I suspect that sequence is confusing the simulator and it gets out of sync with the 4bit mode. (Or, perhaps, the simulator gets stuck in 8-bit mode.) You could try simplifying the host init sequence to see if it helps (though I'd recommend tracking down the timing issues first).

-Kevin

vintagepc commented 3 years ago

Thanks for the info. I'll dig in.

FWIW the message OnCmdReadyactivating 4-bit mode in our log means the display did shift into 4-bit mode successfully. But I suspect once we find the cause of the timing issue it may fix the display communications as well; the simulated module has been fairly well vetted against the factory Prusa firmware. If there are timer issues I'm sure it would cause all sorts of weird side effects with regards to event scheduling and external communications.Thanks for pointing me to the init sequence; when (if) I get to that stage then I will be able to explicitly compare the bytes received to what's being sent.

Looks like we do have the issue somewhere in the SimAVR internals; as even just the bare config example has the same result.

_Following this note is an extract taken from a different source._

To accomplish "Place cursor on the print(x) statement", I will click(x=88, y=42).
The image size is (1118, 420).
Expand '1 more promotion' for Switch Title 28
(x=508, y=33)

I'm guessing that Resetting prediction variance 2216088.260: freq=18548748 diff=2484205 stddev=16360.986 means we are indeed not very consistent in the timing. I suspect it may be the way that sleep/idle time is handled; SimAVR will accumulate sleep cycles until we hit a certain threshold and then executes them to avoid simulation time and wall clock time diverging.

I've poked at the SimAVR timer stuff before, but some of it is voodoo to me, so I'll shake the tree and see what falls out. Are there any particular log outputs I should be looking at to determine if changes are going in the right direction? I'm thinking I want to reduce the variance on frequency as much as possible.

I'm seeing a lot of freq=18832616 in the output - we've been known to run a little fast; is that an issue so long as the time is consistent, or is Klipper expecting us to be closer than that to a configured frequency (16Mhz, in this case)

I did try post-processing a log but it didn't seem to do anything particularly useful for me apart from extracting out the config. Perhaps because the shutdown isn't caused by a bad config or printer setup.

Ironically enough I did look at simulavr as a base for MK404, but passed on it due to simavr being more feature-complete.

KevinOConnor commented 3 years ago

Looks like we do have the issue somewhere in the SimAVR internals; as even just the bare config example has the same result.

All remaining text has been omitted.